La Tunisie de Ben Ali serait-elle en crise ? Depuis la fin des années
1990, l'opposition démocratique retrouve un second souffle. Au sein
de la population, le malaise est également croissant, mais il tarde à
s'exprimer sous une forme active et organisée. Ce paradoxe persistant,
qu'on ne peut expliquer par la seule répression, inquiète Sadri
Khiari. Son analyse met l'accent sur les défaites successives du mouvement
populaire depuis les années 1980. Elle souligne les responsabilités
des oppositions et leurs ambivalences politiques, malgré la
pugnacité dont elles font preuve aujourd'hui. L'auteur passe en revue
les différentes forces qui contestent le régime du président Ben Ali et
souligne la spécificité du mouvement islamiste tunisien. Selon lui, les
difficultés de la mobilisation populaire s'inscrivent également dans
un processus de désocialisation, consécutif au désengagement économique
de l'État dont le caractère bureaucratique et policier ne cesse
de s'affirmer.
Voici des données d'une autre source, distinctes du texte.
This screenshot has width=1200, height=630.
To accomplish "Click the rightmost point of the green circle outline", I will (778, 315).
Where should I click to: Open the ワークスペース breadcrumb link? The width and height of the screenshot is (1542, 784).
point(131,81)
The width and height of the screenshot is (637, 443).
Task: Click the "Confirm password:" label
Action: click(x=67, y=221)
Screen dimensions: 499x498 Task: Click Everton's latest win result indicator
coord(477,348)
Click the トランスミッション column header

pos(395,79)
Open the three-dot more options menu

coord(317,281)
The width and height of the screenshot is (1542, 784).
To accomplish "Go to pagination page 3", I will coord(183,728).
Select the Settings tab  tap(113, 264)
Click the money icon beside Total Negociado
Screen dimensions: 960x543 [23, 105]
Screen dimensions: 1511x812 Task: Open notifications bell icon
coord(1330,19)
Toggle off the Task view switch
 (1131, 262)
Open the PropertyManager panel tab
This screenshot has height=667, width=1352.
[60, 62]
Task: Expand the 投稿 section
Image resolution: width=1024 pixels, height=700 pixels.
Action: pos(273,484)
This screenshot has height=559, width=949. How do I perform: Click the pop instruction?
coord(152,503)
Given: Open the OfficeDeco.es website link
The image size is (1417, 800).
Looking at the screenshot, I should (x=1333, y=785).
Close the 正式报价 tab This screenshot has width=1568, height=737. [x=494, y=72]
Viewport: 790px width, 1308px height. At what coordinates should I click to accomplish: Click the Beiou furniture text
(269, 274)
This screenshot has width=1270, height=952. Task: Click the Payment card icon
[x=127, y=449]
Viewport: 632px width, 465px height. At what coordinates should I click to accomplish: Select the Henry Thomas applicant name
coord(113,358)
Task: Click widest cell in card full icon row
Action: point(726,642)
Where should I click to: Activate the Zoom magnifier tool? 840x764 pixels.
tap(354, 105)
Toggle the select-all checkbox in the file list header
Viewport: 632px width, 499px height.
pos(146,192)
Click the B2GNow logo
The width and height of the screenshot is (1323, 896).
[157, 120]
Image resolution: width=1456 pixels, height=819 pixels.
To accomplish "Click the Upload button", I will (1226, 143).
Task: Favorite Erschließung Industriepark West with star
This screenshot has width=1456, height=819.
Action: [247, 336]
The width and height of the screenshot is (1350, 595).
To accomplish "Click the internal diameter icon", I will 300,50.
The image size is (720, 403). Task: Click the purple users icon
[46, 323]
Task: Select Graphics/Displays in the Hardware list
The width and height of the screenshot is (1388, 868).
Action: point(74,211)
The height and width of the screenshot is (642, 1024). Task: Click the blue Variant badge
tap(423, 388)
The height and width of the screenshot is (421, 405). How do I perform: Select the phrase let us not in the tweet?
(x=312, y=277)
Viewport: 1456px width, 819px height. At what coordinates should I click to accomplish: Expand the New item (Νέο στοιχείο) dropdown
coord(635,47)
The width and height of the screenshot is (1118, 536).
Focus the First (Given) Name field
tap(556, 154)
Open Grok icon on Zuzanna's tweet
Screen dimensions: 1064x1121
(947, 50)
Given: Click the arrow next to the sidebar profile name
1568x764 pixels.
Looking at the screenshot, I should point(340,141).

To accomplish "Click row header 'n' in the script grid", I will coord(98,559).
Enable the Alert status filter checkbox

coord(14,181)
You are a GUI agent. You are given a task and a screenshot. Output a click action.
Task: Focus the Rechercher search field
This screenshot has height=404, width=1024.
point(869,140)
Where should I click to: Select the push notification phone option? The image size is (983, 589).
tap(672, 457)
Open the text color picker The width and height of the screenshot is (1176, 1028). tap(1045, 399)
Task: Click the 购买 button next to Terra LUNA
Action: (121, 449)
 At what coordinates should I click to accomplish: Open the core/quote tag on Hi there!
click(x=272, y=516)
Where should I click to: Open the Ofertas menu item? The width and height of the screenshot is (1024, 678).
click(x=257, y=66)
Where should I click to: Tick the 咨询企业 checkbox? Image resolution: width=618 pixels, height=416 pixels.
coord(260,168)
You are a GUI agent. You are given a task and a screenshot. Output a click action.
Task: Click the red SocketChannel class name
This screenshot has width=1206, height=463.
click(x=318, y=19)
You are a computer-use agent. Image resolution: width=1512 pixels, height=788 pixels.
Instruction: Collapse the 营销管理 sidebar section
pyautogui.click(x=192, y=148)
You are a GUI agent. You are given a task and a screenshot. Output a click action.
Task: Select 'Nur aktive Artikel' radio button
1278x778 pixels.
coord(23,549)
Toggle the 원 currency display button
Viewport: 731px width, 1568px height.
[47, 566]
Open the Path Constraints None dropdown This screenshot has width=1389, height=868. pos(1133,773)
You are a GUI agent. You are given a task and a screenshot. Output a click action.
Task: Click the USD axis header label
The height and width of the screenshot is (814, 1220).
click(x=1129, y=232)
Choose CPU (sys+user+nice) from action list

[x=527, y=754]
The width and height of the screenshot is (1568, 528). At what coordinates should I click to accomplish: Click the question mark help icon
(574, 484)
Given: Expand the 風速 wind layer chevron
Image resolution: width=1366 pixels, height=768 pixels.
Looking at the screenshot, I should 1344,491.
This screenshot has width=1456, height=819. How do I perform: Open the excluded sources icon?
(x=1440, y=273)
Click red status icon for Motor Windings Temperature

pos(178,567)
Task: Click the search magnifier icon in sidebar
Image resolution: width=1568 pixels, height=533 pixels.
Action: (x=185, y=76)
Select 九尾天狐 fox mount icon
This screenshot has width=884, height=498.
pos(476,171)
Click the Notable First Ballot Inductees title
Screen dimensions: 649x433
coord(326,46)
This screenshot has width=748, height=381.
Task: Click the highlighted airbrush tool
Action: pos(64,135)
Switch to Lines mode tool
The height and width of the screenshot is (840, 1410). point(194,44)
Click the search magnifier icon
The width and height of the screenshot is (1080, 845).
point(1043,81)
L'auteur se garde de donner une recette pour mettre un
terme au délitement de la Cité tunisienne. Mais, tout au long de son
ouvrage, un impératif se dégage, que l'on peut exprimer dans les
termes du philosophe Walter Benjamin : si l'opposition démocratique
veut que la Tunisie s'arrache au cercle infernal de l'autoritarisme, elle
doit apprendre à brosser l'histoire à rebrousse-poil. Autrement dit, à
entreprendre d'abord un retour critique sur elle-même.